++++ Documento de origem ++++

Lembrarei primeiro como as feministas materialistas francófonas têm transformado radicalmente a conceitualização de “trabalho”, agregando ao conceito da exploração da força de trabalho (que apenas levava a conhecida teoria das classes sociais), até a apropriação do corpo-como-máquina-de-(re)produção-de-força-de-trabalho (que faz aparecer tanto o sexo como a raça como relações sócio-estruturais), o que permite pensar a dinâmica conjunta das relações sociais imbricadas. Logo, mostrarei como desnaturalizaram a sexualidade e sublinharam que para a maioria das mulheres constitua fundamentalmente um tipo de trabalho. Finalmente, considerando também a procriação como um verdadeiro trabalho organizado pelas lógicas eminentemente sociais da aliança matrimonial e da filiação, introduzirei o straight bind como um conceito-chave para analisar a produção e o intercâmbio da (e dos corpos-como-maquinas-de-(re)produção-de-) força de trabalho, para entender tanto sincronicamente como historicamente (diacronicamente) a imbricação das relações sociais de sexo, raça e classe.

Da apropriação racializada e sexualizada à globalização neoliberal: centralidade do trabalho de reprodução social

Apropriação, sexagem e as dinâmicas imbricadas das relações sociais estruturais

A recém falecida (em maio de 2017) socióloga francesa Colette Guillaumin foi central na desnaturalização tanto das relações sociais estruturais de sexo como de raça, e para sua conceitualização não naturalista, histórica e dialética. Seu trabalho fundacional sobre o racismo “moderno” revelou que a ideia atual de raça é um constructo social recente, que organiza materialmente e legitima ideologicamente o modo de produção escravista colonial (Guillaumin, 2002 1972). Ela desconstrói metodicamente essa ideologia naturalista, e expõe a “raça” como um sistema de marcas físicas arbitrárias que criam indivíduos e grupos ao impor uma “diferença” supostamente natural em seus corpos para justificar desigualdades sociais. Guillaumin se voltou depois para o sexo produzindo na confluência do feminismo radical e do feminismo marxista, para a tese da apropriação social das mulheres (1992 1978). Fez-se ver que existe uma lógica similar de naturalização e de apropriação física direta, que afeta diferentes grupos sociais dependo do modo de produção ou do período histórico. Para sublinhar sua semelhança com a servidão medieval europeia servage e com a escravidão colonial de plantação esclavage, chamou de sexage a relação social de apropriação das mulheres que produz tanto as mulheres como os homens enquanto classes de sexo.

++++ Dados fornecidos ++++

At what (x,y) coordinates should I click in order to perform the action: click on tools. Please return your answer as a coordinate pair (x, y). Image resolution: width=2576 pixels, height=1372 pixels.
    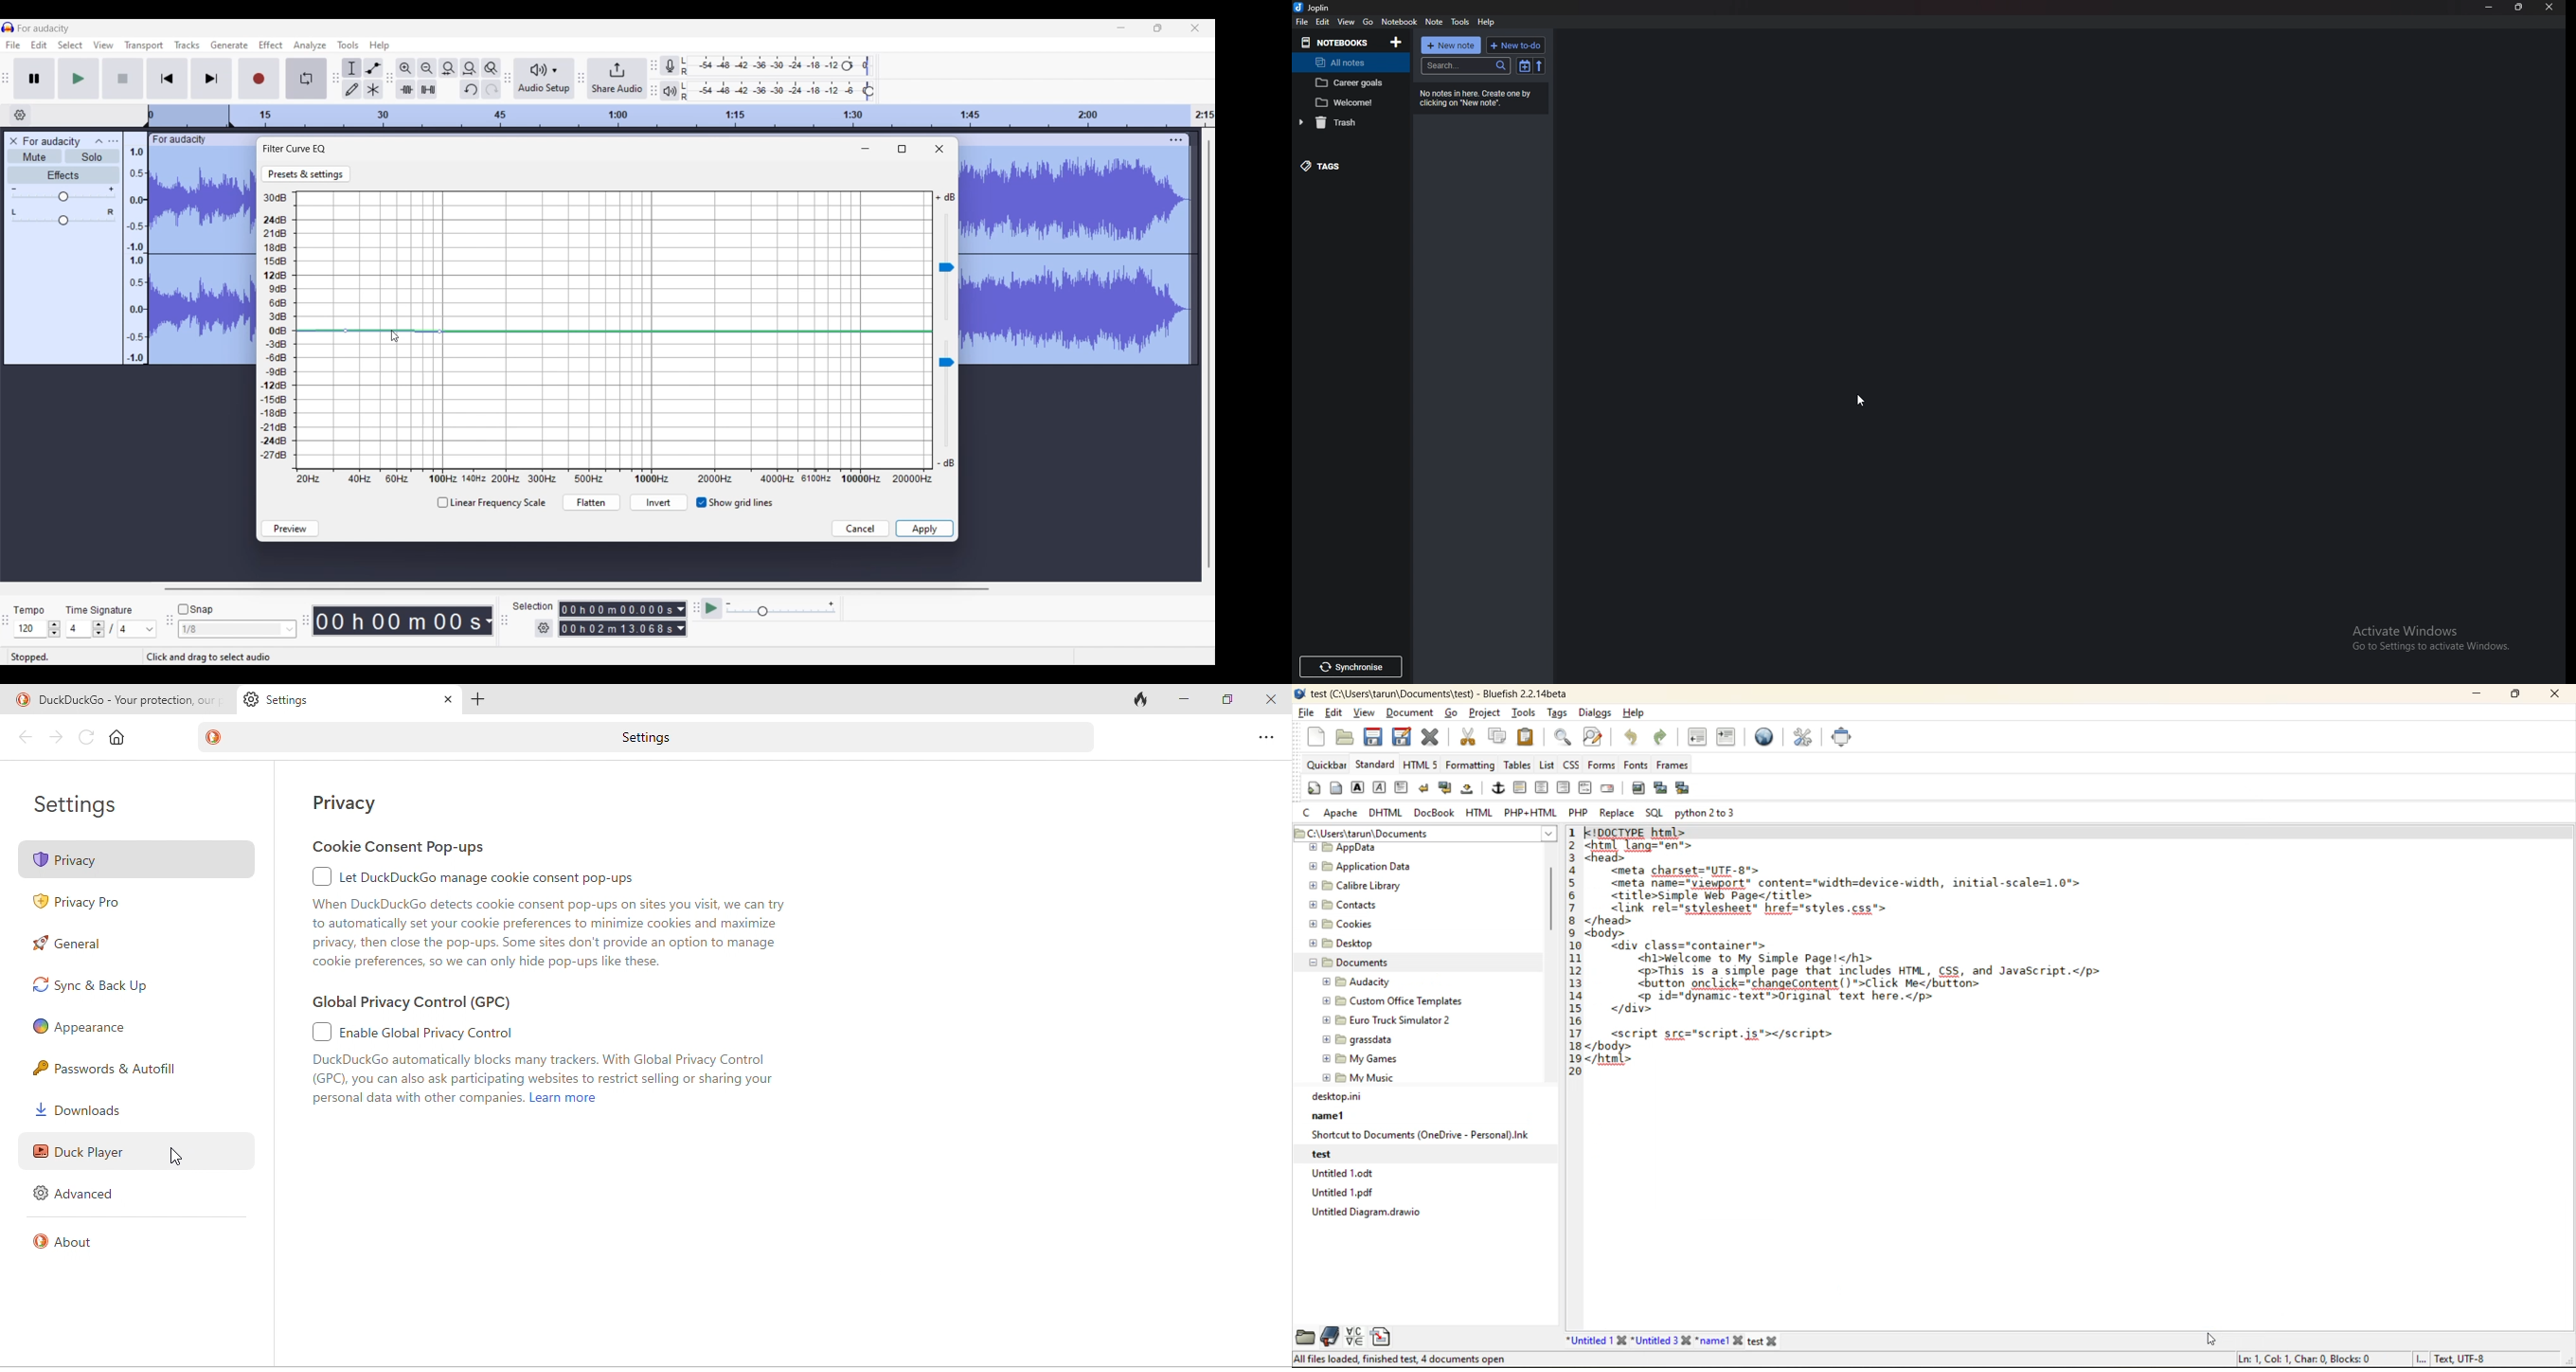
    Looking at the image, I should click on (1461, 22).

++++

# [Lista de tarefas]
(A) Segundo o documento de origem, que nome Colette Guillaumin deu à relação social de apropriação das mulheres?
(B) Retome o documento de origem sobre as relações sociais de sexo, raça e classe e dê continuidade ao texto depois da última frase apresentada.
A listagem constitui material à parte, sem relação com o documento de origem.

# [Respostas escritas]
(A) Ela a chamou de sexage.

(B)
Guillaumin distinguiu duas modalidades de apropriação: a apropriação privada, organizada pela instituição do matrimônio, e a apropriação coletiva, tal como existe na prostituição ou nos conventos católicos, mas também através do trabalho assalariado barato de hoje. Muito profunda e antiga, a apropriação coletiva é o que permite a apropriação privada, mesmo que a contradizendo, sendo essa contradição o que permite a transformação dinâmica das duas. Identificando o acesso ao trabalho assalariado (a exploração, como o restante do proletariado) como um fator-chave na transformação simultânea das “sociedades patriarcais” e do capitalismo, do mesmo jeito que o acesso ao trabalho assalariado permitiu a alguns escravos e escravas “comprar” sua liberdade e sair da apropriação privada, Guillaumin sugeriu a possibilidade de realizar uma análise dinâmica, histórica e sobretudo holística da transformação imbricada das relações sociais estruturais de sexo, raça e classe.

Reprodução social global e globalização neoliberal

Meu próprio ponto de partida é a reorganização neoliberal global do trabalho, a qual estou concebendo como uma reconfiguração das relações sociais estruturais imbricadas de sexo, raça e classe que organizam conjuntamente a divisão local e internacional do trabalho. Em especial, a privatização da terra e o desengajamento do Estado tem transformado profundamente a reprodução social, criando e deslocando dentro e através das fronteiras a uma vasta “reserva de mão de obra” que tem sido em parte o total desmonte de recursos e direitos. Observando que uma significativa porção das mulheres não privilegiadas eram empurradas até trabalho industrial mal pago nas novas “zonas econômicas especiais”, bem como até atividades domésticas, de “cuidado” e sexuais no setor de “serviços” (Falquet 2006), propus as noções de trabalho desvalorizado e trabalho considerado como feminino para analisar esses novos trabalhos informais e assalariados (Falquet 2009).
Algunxs autorxs argumentaram que migrantes, institucionalmente privados dos direitos mínimos por meio de sua “indocumentação” organizada por lei (quer dizer, sua “racialização”) tem se tornado o coração da classe proletária. Sugiro melhor observar a convergência significativa das lógicas das relações estruturais de sexo e raça. Mulheres empobrecidas e proletarizadas de todas as raças(e pessoas empobrecidas e proletarizadas de todos os sexos) são forçadas conjuntamente a entrar ao trabalho de reprodução social e a outras atividades subvalorizadas e subpagas.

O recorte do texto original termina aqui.